Si fuera una telenovela, algún espectador pensaría que el guión es demasiado fantasioso, que la trama descarrila en su obsesión por atraer más televidentes. Pero no es un programa de ficción, es la historia del presidente boliviano Evo Morales, su hijo supuestamente fallecido que resulta que está vivo y su exnovia, presa.
La intriga comenzó el 3 de febrero de este año con un primer capítulo más bien anodino, aburrido: el mandatario fue denunciado por tráfico de influencias pocos días antes de un referendo en el que buscaba una reforma constitucional para presentarse a una nueva reelección.
Nuestro primer actor por orden de aparición es Carlos Valverde, periodista, quien ese día revela la existencia de una relación amorosa entre el mandatario y la empresaria Gabriela Zapata, quien pronto se volverá la actriz principal de la historia.
Zapata no era una empresaria cualquiera, era gerente comercial de la empresa china CAMC que había firmado en los últimos años contratos con el Estado por algo más de US$500 millones en distintas áreas, incluyendo la producción de litio, azúcar y líneas férreas.
Dos días después la trama se vuelve más íntima, el presidente se ve forzado a dar una conferencia de prensa en la que reconoce una relación con Zapata entre 2005 y 2007, de la cual nació un niño.
El niño
El mandatario se transforma entonces en el narrador de la historia: el hijo nació pero enfermó, él pasó dinero pero cuando quiso verlo, o quizás porque quiso verlo, supo que su hijo había muerto.
Otras voces entran en el relato, el senador Arturo Murillo de la alianza opositora Unidad Demócrata (UD) le reclama al presidente por no preocuparse del hijo enfermo o de no “ponerle flores en el cementerio” cuando supo de su muerte.
El vicepresidente, Álvaro García Linera, responde que Morales “asistió” al hijo cuando hizo un viaje para una intervención vinculada con su salud y asegura que Morales insistió ”varias semanas” para saber sobre la suerte de esta intervención.
Y cuando pensamos que la historia se terminaba en esa muerte, en esa tumba, el guionista decide recurrir a uno de los trucos más absurdo de las telenovelas: revivir al muerto.
La noticia
“Tengo derecho a conocer a mi hijo, a cuidarlo, a protegerlo, es mi obligación. Espero que me lo traigan en las próximas horas“, dice Morales el lunes 29 de febrero, un día que sólo se repite cada cuatro años, ideal entonces para noticias inauditas.
¿Qué había pasado?
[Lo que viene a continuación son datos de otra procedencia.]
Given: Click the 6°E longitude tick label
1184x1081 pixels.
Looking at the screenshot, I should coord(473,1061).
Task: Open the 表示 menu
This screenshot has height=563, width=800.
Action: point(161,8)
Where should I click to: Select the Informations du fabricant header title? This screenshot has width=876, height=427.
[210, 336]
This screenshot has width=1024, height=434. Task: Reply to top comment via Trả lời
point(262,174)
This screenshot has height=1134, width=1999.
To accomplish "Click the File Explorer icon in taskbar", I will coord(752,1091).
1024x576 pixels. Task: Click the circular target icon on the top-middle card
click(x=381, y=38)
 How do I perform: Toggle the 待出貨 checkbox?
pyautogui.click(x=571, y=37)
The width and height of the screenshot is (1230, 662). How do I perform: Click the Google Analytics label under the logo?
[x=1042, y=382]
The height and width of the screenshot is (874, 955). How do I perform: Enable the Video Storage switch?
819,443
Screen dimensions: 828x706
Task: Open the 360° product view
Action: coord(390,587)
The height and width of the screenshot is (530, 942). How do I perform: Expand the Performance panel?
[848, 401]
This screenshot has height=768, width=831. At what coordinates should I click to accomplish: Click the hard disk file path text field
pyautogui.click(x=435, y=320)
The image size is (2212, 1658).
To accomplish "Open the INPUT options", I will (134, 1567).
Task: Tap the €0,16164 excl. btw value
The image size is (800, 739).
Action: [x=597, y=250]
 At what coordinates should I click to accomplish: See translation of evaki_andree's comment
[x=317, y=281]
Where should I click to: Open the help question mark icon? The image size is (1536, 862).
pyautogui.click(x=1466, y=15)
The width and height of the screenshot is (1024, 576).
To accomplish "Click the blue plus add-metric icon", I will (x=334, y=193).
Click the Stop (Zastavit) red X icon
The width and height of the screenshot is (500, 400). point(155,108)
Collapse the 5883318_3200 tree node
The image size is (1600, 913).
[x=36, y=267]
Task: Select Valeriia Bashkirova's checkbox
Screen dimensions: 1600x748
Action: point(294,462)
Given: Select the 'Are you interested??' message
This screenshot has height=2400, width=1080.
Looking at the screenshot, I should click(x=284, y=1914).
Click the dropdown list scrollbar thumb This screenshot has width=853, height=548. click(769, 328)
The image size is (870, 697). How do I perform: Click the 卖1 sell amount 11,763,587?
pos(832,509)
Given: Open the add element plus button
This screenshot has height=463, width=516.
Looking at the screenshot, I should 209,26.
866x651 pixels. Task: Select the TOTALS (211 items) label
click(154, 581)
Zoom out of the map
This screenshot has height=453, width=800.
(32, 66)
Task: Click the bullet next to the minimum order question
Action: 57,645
Gabriela Zapata estaba presa, arrestada por cargos de lavado de dinero, malversación de fondos y abuso de influencia.
Pero eso pasó a un segundo plano, la nueva actriz protagónica se llamaba Pilar Guzmán, su tía.
El sábado 27 de febrero en la mañana, Guzmán declara que el niño estaba vivo y en buen estado, versión que luego fue corroborada por una de las abogadas de Zapata.
El domingo, miembros del gobierno boliviano emplazan a Zapata a que presente al niño ante un juez para que se compruebe que está vivo, algo que hasta ahora no ha ocurrido.
¿Por qué?
Como en toda historia, la telenovela boliviana tiene tramas paralelas.
El 21 de febrero, la consulta por la reforma constitucional termina con la derrota del proyecto de reelección.
Es una noticia política que retumba en todos los pasillos del poder de Bolivia, se trata al fin y al cabo de la primera derrota electoral de Morales en los 10 años que lleva en el cargo.
Pero la noticia de que el presidente tendría un hijo que estaba muerto pero ahora está vivo convierte estas líneas del argumento en algo secundario, casi intrascendente.
Ahora todos los espectadores quieren saber lo que la ministra de Transparencia y Lucha contra la Corrupción de Bolivia, Lenny Valdivia, puso en un simple y contudente interrogante.
“La gran pregunta es por qué la señora Zapata ocultó a este niño durante ocho años”.